The following series of Then and Now images of Limerick city were taken in August 2013 to highlight how much has changed and how much has remained the same throughout the city.
In 1932 false arches were placed on the entrances into the city in preparation for the Eucharistic Congress which travelled the country. This arch was on Athlunkard Street with St Mary’s Cathedral visible in the background.
Dutch Billy style houses were a common feature in the Englishtown and Irishtown area. These were still visible c.1900 on Mary Street.
Mathew Bridge photographed approximately 1950, you can still see the houses on Merchant’s Quay, one of these houses was the home of Dr Sylvester O’Halloran.
Broad Street and John Street were the main streets of the Irishtown area of the city. This is one of the oldest streets in the city and even in the 1930s it was filled with traditional dress and transportation.
c.1890 Arthur’s Quay was still used, as it had been for generations, for the loading and unloading of goods. When this practice ceased the quay was filled in and used as a carpark before being transformed into the park we see today.
The original Arthur’s Quay and Francis Street buildings still stood in the 1950s.
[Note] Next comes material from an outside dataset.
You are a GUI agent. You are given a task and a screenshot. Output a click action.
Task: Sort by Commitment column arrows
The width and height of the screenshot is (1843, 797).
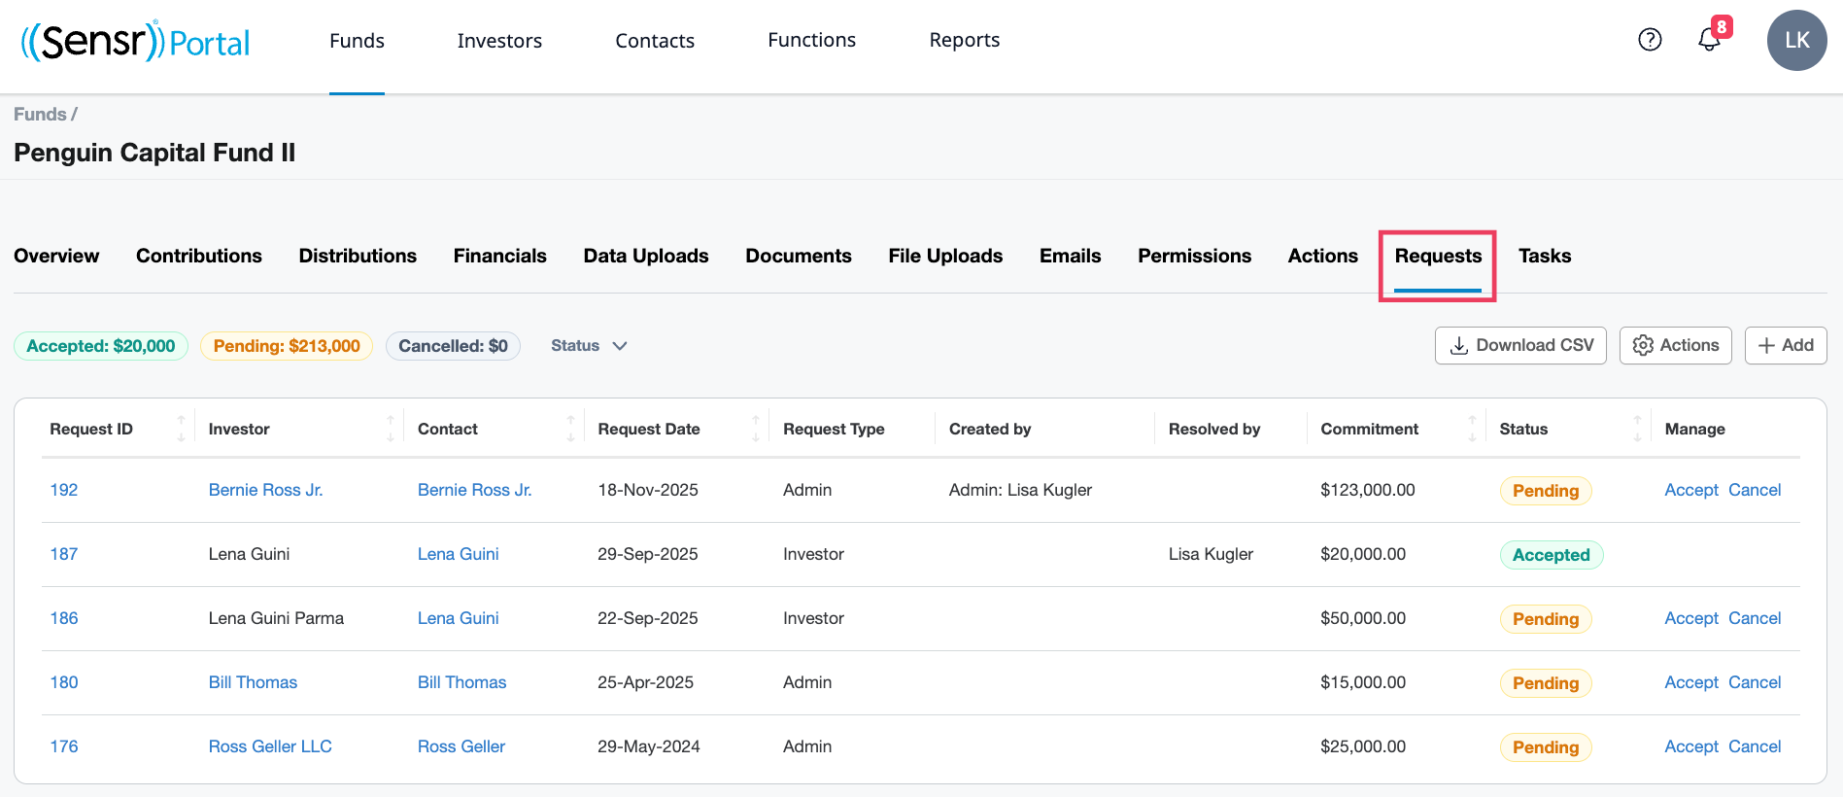tap(1472, 429)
Irwin Brothers owned the building at 22-23 Patrick Street which was used by the family for over 100 years until it’s closure in 2011.
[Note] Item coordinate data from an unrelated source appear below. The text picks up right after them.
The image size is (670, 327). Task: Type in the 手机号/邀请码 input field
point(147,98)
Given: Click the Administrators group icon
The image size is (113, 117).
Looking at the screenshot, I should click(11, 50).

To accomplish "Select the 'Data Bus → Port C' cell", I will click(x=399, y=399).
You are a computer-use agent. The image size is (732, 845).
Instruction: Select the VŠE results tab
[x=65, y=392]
At the turn of the last century the porch in front of the County Club encroached onto George’s Street. While straw hats were a popular fashion accessory of the day.
George Street now O’Connell Street (opposite to the image no.7). The shop frontages were far more ornate c.1900 and the group of boys seem to have been replaced with cars today.
This picture from the late 1960s show how quickly the streetscapes can change with the redevelopment of Arthur’s Quay in the background. The shop once called Gaywear is became A-wear (no longer trading as of end 2013).
Many of the shop names from the image of the late 1960s such as Newsoms, Bolgers and Boyds are still remembered today, though those businesses have long since closed.